4. How best to wake her up from a nightmare? Would playing music help?

5. Never think she is dispensing herself from you - unless she says so.

6. Something no one thought of telling me until years latter: remove all similarities in your environment, ie wall colour, material, specific sounds ie if they make building plans with drilling outside your door, think of staying away, as relevant

7. Try reach a point where you try things together. It is very isolating, you feel that you won't want your loved ones to experience any of it,for some. So try meditation, desensitisation, yoga together.

8. Make the post attack experience a good one together

9. Try using the senses as a calming tool: sent, ie incense, perfume, essential oils, hearing: music, your voice. Touch: trust me, try a cuddly toy, or blanket. The brain makes association, so cuddly toy can equate soothing

10. Learn to recognise the first signs of an attack, and ask her to learn the same. So you can go to ie bathroom if in a restaurant, or start your soothing process

11. I have reserch backing pet therapy if you need. A dog is the best, reserch based. It triggers hormones that counteract anxiety. I can recommend this enough.

12. Find support for yourself. They'll you can't care for someone else if you are incapacitated is oh si true.

13. Understand that she is not the person she was, if relevant. And both of you understand that post or not, we all change with age. It helps to know we don't have to "put on a face". Do things to rediscover one another. People grow appart, including minus ptsd.

14. Aim to reach a point where both of you accept it's a dissability, that she can depose of her guilt at bringing this home to you. Ask what she would do, if the role was reversed.

15. If children are involved, involved them in truth. Children pick up on things and come up with erroneous deductions. Very young ones can learn through play with an art therapist.

16. Consider couple counselling as a means to help her, and you, cope with this.

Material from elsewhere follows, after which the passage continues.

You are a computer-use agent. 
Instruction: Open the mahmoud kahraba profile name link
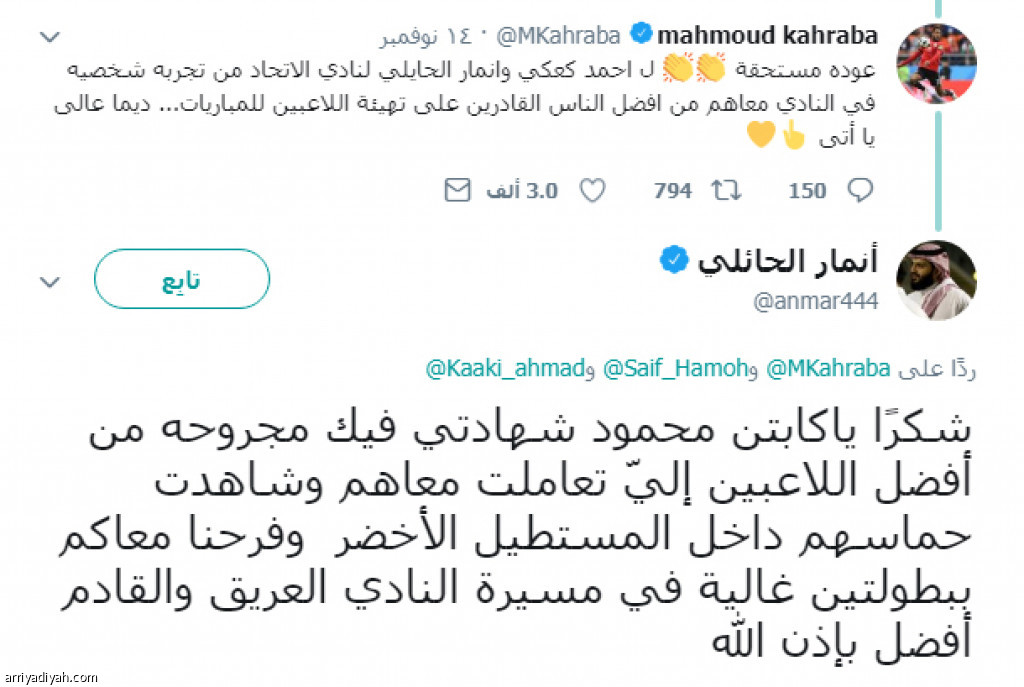767,36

It's a crisis, take it head on if you can.

17. Devellop a plan: is there times that are best to go out? Does and don't, like fireworks, war or themed films, books, etc.

18. Fight for good support, demand the best care, she will need it.

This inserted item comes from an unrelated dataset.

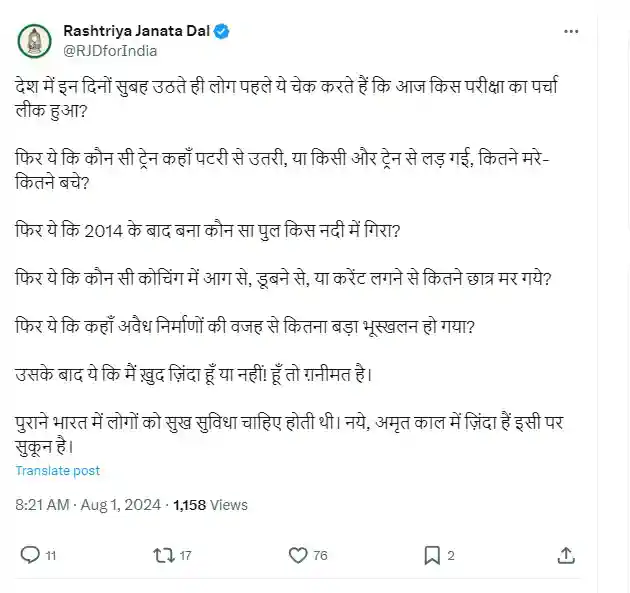630x593 pixels.
Task: Open the @RJDforIndia handle link
Action: point(110,50)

19. Encourage her to join a forum and/or support group, which you don't use. She has to feel free to rant or work out some things, like touch, before she gives you information.

20. Try working if she can. Not doing so is a killer. If she's lucky, she can try flexible work, or volunteering in an organisation that understand her position.

20. Make use of all your resources, including spirituallity/religion, national support groups, etc.

21. Explore self expression, like art, music, poetry, writhing. Both of you. It's a way of saying difficult things, or planned better words, ie bi mostly "letter" to each other: how I felt last week and now, how beeing with you makes me feel, what I want for you, etc communication is more important than ever.

22. Surprise her on and off with trivial, inexpensive things, reassuring her how important she is to you, that she isn't "damaged goods", ie this scaf reminds me your eyes, thank you muffin for an amazing evening, I missed you all day card, you brighten my day 1 flower, you make me feel list.

All the best.

Blessings.

Thank you for your very well thought out and informative reply. I truly appreciate this information and will definitely try some of these things.

I think recognizing first signs will be very helpful if we can stop a crisis before it gets overwhelming.

Thanks again.

alamagoosa profile image
alamagoosaPioneer in reply to CDW4

I am trying to think of things that help me. Another question. Can I ask like approximately how old are you two? Trying to get a clear picture. PM me if you want.

CDW4 profile image
CDW4 in reply to alamagoosa

She is 45 and I am 54. She serve in the military for 13 years.

Annunnaki profile image
AnnunnakiLifter of Spirits in reply to CDW4

You are most welcome. Blessings.

Annunnaki profile image
AnnunnakiLifter of Spirits in reply to CDW4

Hi. How is it going?

alamagoosa profile image
alamagoosaPioneer

So you have on this earth for a while. You are not kids. Is she too far to visit?